Obama will ultimately sign some sort of stimulus legislation, given the Democrats’ strength in Congress. But if it fails to get the economy back on solid footing,
Obama will lose his luster with the public. Congressional Democrats, not all that popular as a group, will miss an opportunity to boost their image.
If most Republicans continue to vote “no,” they risk looking like naysayers at a time when their party is trying to regain its image as a party of ideas.
House Republicans did put forth their own stimulus plan, but with the knowledge that the Democratic plan was where the action is. House Republican leaders also telegraphed a disinterest in Obama’s overtures by instructing their members to vote no even before the president went to Capitol Hill on Tuesday.
The Democratic plan contains tax cuts - $275 billion worth, or about a third of the package – which Republicans like, in principle, though they object to the fact that some low-income workers who don’t pay income tax would get money back anyway.
They would also like the tax cuts to be bigger. And Republicans complain that the spending portion of the bill contains money for special projects that they believe will do little for the economy in the short term and will have questionable long-term economic benefit.
In a statement issued after the House vote, Obama betrayed no disappointment over the lack of Republican support, and signaled an openness to accommodating more GOP wishes.

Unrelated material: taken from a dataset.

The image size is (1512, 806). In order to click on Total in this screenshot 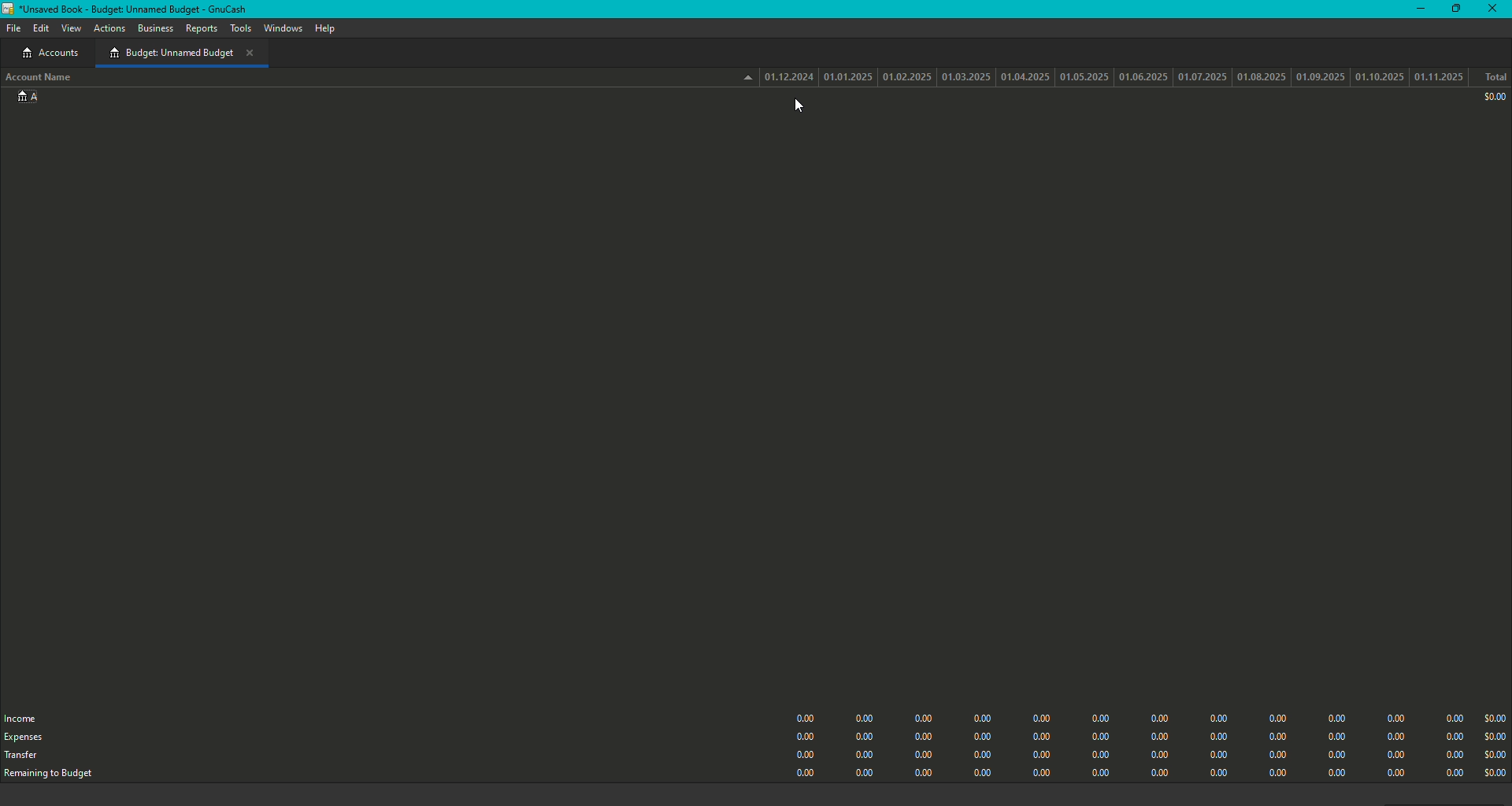, I will do `click(1494, 78)`.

“The plan now moves to the Senate, and I hope that we can continue to strengthen this plan before it gets to my desk,” Obama said. “But what we can’t do is drag our feet or allow the same partisan differences to get in our way.”
Obama began by emphasizing the economic challenge ahead, noting the loss of 2.6 million jobs last year, and Monday’s announcement that some major employers were eliminating another 55,000 jobs. “This is a wake-up call to Washington that the American people need us to act and act immediately,” he said, an echo of President Roosevelt’s first inaugural, in which he called for “action and action now.”
On Capitol Hill, the total “no” vote by Republicans was seen more as a slap at Democratic House speaker Nancy Pelosi rather than Obama.
The president won praise for seeking more input on the content of the bill than the speaker did. Now that the Republicans have made their point, they may find that playing ball with Obama is more fruitful than continued stonewalling – another reason for Obama to continue his push to woo Republicans.
“He’s not going to give on the core stuff,” he says. “But they might have much more input than they could otherwise expect with the steamroller approach, which has been politics as usual.”
Another reason to surmise that Obama will keep wooing Republicans rather than get mad and give up is his cool demeanor.
“He has this steady temperament; he doesn’t seem to lose it very much,” notes Mr. Buchanan. “He might be able to sustain that style of operation, even when there is lots of disagreement. We’ll see.”
If Obama does manage to peel off some Republican support for a stimulus plan, that could bode well for his ability to woo Republicans on trickier legislation down the road – such as healthcare reform.
But not everyone in Washington sees a good reason for Republican members to play along with Obama.
Bruce Bartlett, a former Reagan administration Treasury official, offers his political analysis: “If this policy works, and the economy revives, no one’s going to remember that the Republicans voted against it. Nobody’s going to care.”
“If it fails,” he continues, “they can say I told you so. Even if it works moderately well, which is probably the best we can hope for, there’s bound to be some mistakes made, so the Republicans can again point their finger and say, Aha, we told you so.”
On Thursday, Obama got a break from the rigors of trying to woo Republicans in Congress when he signed his first piece of legislation as president, the Lilly Ledbetter Fair Pay Restoration Act.
The law lengthens the period in which workers may sue for discrimination based on gender, race, national origin, or religion.
On that bill, five Republicans in the Senate and three in the House voted yes.